# WORK REQUEST
The answer must be one number: how many lines in the data below include the string "วอลเปเปอร".

* * * *

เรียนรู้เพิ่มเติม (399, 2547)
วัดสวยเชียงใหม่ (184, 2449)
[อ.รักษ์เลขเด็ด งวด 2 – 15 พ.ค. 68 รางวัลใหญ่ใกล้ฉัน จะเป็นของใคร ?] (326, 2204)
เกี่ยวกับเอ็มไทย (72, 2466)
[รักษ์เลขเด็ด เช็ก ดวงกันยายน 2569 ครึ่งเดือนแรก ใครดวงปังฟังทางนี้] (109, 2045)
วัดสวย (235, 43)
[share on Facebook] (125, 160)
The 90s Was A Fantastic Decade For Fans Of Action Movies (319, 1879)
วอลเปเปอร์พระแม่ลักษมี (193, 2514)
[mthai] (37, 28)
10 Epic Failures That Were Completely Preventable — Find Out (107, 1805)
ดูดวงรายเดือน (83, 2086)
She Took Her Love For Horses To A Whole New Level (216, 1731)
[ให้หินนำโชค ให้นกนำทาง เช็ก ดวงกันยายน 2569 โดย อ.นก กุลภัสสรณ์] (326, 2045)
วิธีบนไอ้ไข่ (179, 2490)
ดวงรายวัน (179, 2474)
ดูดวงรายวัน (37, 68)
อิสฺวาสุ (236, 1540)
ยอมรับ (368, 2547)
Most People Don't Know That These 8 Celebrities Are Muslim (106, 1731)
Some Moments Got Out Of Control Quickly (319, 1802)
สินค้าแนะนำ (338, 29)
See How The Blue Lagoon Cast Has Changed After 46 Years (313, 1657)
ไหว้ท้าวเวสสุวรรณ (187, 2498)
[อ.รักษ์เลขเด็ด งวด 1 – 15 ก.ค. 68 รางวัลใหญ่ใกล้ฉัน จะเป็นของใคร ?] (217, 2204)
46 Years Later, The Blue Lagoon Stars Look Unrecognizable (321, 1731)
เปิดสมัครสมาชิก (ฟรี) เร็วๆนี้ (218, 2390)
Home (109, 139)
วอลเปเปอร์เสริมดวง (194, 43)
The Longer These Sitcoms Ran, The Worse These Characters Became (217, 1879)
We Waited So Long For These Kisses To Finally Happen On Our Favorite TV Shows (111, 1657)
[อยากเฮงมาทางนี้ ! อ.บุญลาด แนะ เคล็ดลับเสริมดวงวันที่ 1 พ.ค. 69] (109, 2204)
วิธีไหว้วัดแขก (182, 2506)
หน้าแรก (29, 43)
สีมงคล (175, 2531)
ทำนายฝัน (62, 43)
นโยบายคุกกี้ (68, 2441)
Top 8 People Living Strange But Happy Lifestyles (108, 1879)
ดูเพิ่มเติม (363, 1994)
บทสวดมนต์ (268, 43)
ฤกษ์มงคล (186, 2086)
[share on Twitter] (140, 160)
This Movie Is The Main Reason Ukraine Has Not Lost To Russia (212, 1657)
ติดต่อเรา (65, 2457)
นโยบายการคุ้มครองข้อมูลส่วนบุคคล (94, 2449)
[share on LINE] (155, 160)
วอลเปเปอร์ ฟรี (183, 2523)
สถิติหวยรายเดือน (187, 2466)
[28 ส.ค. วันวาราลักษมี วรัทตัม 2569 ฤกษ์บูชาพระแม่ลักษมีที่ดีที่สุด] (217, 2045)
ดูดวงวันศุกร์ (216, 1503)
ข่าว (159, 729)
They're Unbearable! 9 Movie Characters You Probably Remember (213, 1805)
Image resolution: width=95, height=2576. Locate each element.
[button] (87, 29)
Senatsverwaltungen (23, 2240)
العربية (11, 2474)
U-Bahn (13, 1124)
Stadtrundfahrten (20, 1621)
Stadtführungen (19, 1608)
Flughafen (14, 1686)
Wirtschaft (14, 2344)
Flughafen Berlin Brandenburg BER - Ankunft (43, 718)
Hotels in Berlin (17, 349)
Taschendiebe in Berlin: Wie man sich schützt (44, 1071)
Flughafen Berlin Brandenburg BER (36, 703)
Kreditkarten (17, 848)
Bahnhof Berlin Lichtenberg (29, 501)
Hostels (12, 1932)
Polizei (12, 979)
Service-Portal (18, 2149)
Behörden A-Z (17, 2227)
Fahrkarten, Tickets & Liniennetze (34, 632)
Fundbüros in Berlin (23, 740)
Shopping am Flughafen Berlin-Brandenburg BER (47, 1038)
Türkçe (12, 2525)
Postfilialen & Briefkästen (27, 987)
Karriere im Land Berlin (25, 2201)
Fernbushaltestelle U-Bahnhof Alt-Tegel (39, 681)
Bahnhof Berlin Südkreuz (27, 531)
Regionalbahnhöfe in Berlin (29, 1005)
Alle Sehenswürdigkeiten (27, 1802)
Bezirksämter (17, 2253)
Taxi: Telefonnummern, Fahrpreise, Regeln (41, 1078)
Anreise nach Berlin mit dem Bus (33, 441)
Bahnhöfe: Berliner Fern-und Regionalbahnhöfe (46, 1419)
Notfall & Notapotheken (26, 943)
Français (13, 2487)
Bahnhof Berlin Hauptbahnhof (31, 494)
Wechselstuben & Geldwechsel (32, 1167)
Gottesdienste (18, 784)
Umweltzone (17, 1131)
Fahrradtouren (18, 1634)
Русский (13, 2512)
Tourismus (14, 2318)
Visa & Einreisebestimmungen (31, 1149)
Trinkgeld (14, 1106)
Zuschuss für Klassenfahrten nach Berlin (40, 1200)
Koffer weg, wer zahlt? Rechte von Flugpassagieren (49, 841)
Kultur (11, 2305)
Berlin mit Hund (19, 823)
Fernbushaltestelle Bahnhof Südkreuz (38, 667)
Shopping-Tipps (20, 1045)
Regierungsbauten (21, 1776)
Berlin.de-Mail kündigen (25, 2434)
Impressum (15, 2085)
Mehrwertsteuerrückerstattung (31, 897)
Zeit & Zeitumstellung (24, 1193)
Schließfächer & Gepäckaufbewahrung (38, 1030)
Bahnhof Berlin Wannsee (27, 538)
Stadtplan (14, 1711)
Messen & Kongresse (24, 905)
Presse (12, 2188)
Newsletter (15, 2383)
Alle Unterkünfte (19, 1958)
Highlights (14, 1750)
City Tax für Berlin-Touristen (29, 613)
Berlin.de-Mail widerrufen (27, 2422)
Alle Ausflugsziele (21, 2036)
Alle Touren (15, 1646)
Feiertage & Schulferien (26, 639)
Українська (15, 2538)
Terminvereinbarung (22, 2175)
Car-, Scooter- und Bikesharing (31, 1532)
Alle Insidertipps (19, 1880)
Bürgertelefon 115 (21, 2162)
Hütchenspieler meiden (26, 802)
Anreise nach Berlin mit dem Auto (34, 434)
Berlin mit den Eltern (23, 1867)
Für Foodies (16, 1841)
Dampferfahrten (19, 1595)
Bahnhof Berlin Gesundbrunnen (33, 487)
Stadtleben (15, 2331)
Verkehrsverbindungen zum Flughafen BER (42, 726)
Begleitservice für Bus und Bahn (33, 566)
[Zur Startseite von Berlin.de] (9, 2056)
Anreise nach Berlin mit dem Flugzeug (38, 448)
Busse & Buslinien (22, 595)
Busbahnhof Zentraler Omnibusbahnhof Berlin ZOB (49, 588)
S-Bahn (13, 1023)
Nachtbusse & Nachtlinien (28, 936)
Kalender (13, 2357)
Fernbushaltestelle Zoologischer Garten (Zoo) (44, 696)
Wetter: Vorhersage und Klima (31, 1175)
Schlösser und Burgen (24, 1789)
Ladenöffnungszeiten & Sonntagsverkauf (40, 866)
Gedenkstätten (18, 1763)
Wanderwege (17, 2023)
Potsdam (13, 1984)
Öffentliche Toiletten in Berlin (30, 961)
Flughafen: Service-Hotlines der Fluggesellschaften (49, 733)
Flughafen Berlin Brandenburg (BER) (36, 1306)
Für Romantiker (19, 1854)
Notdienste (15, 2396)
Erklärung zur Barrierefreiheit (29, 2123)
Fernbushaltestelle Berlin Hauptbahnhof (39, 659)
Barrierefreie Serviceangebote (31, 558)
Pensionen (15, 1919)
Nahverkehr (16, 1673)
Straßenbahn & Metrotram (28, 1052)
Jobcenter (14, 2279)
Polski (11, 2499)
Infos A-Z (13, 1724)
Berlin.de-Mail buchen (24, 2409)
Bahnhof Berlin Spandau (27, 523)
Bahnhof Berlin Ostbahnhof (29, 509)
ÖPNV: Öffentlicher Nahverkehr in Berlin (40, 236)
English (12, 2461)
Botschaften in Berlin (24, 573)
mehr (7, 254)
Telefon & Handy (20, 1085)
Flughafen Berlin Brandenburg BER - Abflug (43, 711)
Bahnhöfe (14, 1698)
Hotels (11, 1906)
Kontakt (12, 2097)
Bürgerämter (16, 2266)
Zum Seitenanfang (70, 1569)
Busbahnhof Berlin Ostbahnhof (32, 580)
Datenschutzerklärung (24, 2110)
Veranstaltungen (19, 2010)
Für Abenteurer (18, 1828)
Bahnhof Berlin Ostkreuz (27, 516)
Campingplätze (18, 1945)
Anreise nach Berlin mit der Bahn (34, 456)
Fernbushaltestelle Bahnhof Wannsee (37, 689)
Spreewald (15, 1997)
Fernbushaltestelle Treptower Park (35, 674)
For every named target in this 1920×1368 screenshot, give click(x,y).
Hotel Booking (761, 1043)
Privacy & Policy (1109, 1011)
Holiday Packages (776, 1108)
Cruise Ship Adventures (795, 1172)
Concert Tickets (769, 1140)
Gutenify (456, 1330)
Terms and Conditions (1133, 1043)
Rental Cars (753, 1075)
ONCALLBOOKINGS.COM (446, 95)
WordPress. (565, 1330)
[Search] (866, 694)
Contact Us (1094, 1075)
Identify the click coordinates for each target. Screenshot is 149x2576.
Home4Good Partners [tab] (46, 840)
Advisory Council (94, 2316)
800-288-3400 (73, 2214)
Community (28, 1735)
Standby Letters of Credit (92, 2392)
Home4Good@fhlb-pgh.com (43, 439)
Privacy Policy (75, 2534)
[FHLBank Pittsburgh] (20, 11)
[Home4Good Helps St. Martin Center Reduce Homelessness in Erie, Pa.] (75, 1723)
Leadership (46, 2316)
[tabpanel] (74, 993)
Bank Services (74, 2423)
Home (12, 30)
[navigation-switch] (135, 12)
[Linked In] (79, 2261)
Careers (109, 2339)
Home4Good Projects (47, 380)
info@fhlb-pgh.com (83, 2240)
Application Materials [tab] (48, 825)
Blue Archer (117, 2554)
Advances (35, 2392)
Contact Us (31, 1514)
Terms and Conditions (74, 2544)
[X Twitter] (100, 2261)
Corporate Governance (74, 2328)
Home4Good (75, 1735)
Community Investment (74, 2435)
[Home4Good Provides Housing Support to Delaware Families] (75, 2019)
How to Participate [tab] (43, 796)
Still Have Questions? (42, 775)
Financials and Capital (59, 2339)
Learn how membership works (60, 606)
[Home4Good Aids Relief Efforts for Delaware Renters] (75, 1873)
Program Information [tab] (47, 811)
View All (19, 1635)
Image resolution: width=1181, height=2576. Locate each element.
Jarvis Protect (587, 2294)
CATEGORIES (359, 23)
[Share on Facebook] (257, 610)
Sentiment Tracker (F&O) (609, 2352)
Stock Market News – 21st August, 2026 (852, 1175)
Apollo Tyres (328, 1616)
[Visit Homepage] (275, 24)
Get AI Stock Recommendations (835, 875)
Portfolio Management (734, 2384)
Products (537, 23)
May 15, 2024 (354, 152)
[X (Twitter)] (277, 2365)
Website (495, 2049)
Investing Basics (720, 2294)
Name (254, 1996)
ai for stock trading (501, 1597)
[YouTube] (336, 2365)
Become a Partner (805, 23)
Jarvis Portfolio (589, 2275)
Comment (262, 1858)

* * * *

# SOLUTION FOR THIS TASK
3